Christian organizations have agreed on a plan to file a class action against the government for maintaining a joint decree on the construction of places of worship.

They insisted that the decree, issued in 1969 by then religious affairs minister Mohammad Dahlan and home affairs minister Amir Machmud, went against human rights and principles of religious freedom.

"The decree is contrary to Article 29 of the Constitution, which guarantees citizens the right to choose their belief and perform their religious duties," Indonesian Communion of Churches chairman Nathan Setiabudi said.

Joint ministerial decree No.1/BER/mdn-mag/1969, on the government's responsibility to regulate in an orderly manner the construction of places of worship and religious activities, requires a religious community to seek approval from the local administration in the event that a place of worship is built. The local authorities can consult leaders of other religious communities or organizations before approving the proposal.

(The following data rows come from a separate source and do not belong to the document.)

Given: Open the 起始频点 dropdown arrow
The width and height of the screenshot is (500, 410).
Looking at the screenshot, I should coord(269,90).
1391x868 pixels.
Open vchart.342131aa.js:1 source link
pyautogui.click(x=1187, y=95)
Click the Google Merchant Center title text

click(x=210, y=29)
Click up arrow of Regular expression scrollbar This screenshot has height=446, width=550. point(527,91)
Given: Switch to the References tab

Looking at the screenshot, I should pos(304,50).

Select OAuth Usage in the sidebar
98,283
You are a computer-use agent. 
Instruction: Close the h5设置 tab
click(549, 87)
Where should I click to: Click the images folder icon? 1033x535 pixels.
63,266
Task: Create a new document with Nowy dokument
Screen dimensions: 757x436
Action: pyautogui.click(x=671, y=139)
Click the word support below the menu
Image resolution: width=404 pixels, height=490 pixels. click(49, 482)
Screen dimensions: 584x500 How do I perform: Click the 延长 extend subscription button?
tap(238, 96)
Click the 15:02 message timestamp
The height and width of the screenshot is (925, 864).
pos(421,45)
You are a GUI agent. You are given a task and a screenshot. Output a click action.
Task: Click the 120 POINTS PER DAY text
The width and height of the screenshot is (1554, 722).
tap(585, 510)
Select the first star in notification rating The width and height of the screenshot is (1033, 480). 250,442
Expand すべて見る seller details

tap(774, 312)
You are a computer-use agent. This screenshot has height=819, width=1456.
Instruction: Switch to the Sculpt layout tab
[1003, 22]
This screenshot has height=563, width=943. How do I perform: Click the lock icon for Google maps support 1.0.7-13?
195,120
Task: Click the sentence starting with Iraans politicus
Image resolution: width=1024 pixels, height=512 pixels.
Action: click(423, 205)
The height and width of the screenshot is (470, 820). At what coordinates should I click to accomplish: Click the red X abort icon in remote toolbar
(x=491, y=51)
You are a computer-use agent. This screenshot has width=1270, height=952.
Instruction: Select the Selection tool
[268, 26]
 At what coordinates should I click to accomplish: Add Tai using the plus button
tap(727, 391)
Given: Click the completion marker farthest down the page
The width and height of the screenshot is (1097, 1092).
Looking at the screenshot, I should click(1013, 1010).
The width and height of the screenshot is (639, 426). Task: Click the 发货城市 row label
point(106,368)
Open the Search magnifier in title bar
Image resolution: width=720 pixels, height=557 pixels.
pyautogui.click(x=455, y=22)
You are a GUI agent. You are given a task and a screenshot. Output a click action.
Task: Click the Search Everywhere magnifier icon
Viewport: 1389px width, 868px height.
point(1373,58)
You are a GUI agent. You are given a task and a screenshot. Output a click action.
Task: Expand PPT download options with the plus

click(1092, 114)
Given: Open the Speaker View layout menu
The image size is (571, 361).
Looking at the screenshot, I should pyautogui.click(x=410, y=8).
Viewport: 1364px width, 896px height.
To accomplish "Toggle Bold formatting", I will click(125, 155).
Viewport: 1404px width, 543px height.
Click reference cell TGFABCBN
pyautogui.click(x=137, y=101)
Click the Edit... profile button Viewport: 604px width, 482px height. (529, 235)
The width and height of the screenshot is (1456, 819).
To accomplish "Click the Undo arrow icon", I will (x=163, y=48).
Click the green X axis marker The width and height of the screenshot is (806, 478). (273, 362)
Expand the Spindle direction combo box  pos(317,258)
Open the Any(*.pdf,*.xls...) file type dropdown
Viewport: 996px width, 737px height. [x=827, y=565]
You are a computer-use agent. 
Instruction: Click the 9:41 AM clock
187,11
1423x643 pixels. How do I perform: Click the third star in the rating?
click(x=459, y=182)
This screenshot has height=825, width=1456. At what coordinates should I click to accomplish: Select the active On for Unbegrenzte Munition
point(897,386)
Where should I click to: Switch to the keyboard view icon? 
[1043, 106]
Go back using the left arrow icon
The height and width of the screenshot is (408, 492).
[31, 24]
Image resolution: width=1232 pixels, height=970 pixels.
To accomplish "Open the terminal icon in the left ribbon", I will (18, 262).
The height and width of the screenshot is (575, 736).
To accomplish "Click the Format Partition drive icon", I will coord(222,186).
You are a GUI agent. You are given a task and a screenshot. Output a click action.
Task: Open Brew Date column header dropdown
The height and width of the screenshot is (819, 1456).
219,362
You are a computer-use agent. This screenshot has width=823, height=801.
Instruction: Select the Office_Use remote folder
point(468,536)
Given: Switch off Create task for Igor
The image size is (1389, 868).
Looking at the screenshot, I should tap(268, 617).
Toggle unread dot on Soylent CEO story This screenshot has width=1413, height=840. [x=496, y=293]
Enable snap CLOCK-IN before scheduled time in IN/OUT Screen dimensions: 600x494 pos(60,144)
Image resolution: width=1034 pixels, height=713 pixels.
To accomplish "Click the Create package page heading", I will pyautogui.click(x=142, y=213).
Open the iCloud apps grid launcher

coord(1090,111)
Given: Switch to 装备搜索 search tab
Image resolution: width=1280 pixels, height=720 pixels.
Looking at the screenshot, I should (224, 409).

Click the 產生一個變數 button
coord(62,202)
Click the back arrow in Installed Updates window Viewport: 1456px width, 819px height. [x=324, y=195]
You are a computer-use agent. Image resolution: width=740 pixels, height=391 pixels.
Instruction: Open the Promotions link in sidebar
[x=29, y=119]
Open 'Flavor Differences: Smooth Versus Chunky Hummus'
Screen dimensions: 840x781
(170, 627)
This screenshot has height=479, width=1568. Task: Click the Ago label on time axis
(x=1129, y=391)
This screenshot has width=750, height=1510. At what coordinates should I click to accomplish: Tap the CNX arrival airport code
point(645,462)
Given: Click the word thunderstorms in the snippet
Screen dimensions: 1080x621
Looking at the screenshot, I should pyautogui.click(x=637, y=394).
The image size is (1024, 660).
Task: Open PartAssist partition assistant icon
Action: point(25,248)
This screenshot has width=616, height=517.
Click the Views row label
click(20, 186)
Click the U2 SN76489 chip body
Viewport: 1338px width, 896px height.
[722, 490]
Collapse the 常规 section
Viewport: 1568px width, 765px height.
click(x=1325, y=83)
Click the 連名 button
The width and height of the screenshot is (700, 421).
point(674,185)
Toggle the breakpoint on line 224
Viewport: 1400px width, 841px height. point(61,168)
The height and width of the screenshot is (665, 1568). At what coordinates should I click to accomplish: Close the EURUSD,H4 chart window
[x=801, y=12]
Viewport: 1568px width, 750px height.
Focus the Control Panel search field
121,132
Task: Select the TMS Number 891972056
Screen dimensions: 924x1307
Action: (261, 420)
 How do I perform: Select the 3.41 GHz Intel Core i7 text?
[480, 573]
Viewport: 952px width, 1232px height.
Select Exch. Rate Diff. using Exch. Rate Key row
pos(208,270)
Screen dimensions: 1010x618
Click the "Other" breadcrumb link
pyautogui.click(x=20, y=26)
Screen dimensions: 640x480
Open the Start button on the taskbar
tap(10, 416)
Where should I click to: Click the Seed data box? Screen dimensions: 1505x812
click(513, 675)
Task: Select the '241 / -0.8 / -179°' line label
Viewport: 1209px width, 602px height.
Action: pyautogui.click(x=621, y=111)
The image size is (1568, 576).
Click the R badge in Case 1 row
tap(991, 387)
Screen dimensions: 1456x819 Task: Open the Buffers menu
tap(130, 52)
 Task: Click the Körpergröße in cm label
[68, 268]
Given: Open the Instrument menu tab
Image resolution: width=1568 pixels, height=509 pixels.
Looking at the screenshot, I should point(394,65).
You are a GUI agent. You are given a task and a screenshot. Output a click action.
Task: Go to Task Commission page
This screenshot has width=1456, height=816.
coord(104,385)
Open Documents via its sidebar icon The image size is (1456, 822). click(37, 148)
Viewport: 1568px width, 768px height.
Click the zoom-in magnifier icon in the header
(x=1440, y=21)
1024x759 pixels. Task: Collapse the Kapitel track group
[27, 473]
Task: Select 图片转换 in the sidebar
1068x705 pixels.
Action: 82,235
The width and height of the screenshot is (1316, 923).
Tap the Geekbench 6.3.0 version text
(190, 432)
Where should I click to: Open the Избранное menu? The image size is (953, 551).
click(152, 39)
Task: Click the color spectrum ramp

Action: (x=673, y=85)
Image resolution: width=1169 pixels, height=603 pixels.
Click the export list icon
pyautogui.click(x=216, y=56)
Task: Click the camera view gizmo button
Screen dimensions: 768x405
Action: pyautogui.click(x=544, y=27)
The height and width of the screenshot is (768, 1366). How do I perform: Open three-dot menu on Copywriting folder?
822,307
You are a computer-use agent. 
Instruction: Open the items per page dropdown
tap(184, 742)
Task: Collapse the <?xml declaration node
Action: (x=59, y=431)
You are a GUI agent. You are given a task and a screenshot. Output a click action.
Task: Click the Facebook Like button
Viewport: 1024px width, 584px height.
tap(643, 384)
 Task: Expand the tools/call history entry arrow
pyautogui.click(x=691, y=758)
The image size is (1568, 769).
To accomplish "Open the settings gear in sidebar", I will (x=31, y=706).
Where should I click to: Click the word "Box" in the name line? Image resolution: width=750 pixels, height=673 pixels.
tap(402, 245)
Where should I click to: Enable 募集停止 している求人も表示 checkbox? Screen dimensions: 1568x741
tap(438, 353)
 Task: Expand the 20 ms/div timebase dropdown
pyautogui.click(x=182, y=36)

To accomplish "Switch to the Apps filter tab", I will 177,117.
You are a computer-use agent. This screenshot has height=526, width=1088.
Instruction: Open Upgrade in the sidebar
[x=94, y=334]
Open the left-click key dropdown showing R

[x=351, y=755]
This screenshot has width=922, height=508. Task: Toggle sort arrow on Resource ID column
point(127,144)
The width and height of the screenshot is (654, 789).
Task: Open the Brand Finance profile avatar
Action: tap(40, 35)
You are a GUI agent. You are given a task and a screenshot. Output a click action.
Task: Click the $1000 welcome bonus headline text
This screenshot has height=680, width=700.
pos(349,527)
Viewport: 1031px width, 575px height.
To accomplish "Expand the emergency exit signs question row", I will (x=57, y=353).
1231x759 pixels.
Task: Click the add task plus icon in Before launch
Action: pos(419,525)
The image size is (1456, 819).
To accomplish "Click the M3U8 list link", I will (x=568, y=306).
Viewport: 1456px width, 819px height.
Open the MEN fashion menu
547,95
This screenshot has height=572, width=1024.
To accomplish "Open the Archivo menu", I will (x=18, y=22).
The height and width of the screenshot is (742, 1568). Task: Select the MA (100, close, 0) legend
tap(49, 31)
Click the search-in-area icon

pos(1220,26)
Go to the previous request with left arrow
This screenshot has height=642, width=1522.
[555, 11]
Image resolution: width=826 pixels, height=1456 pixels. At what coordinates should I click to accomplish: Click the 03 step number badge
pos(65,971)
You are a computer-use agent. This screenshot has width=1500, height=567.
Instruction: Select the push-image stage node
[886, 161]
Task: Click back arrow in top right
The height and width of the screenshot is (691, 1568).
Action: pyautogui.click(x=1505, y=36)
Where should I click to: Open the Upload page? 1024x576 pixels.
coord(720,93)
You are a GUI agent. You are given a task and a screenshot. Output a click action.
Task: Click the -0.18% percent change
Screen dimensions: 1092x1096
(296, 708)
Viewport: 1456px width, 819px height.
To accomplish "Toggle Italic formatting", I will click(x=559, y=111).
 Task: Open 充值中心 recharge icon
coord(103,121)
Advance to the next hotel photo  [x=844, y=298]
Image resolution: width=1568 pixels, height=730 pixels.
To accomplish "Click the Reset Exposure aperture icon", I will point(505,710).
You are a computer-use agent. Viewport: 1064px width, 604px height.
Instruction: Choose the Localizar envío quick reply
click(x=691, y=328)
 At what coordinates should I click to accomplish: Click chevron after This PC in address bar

Nathan said the consultation forum was in many cases considered compulsory.

"Very often, consultation was carried out with the intention of registering objection to the construction of places of worship," said Nathan.

Muslims account for about 85 percent of the country's population of 215 million, making Indonesia the world's largest Muslim country.

A man, who requested anonymity, told The Jakarta Post he had been waiting for more than 10 years to build a church in Bandung.

"We were told that some 30 people in the neighborhood opposed our plan to build a church, but subsequently we discovered that more than 300 people had signed a petition demanding the plan be scrapped," the man said.

He later learned that the additional signatories were people outside the neighborhood.

The lawyer representing Christian organizations, Habiburokhman, said he would file the class action with the Central Jakarta District Court at the end of this month.

"We shall ask the government to revoke the ministerial decree and apologize to affected citizens," he said.

He said his clients had dropped their plan to seek help from presidential candidates, saying they were afraid the candidates, if elected, would break their promises.

Christian groups raised the issue with then President Abdurrahman Wahid; his successor, Megawati Soekarnoputri, has almost completed her term but the issue remains unaddressed.

Separately, Masdar Mas'udi, acting chairman of the country's largest Muslim organization, Nahdlatul Ulama, said he would study the joint decree carefully.

"If its implementation discriminates against certain religious groups and fails to uphold justice, the government should withdraw it," he said.

He suspected discrimination of this type affected Muslim communities living in predominantly non-Muslim regions, such as Papua and East Nusa Tenggara.

He agreed that although the construction of a place of worship needed to be handled differently to other types of development, the government's role should be minimal.

"A place of worship is a sacred building, but many of the projects to build have been abused. To build a mosque, a 40-strong council is required to make 'preparations' for its construction." he said.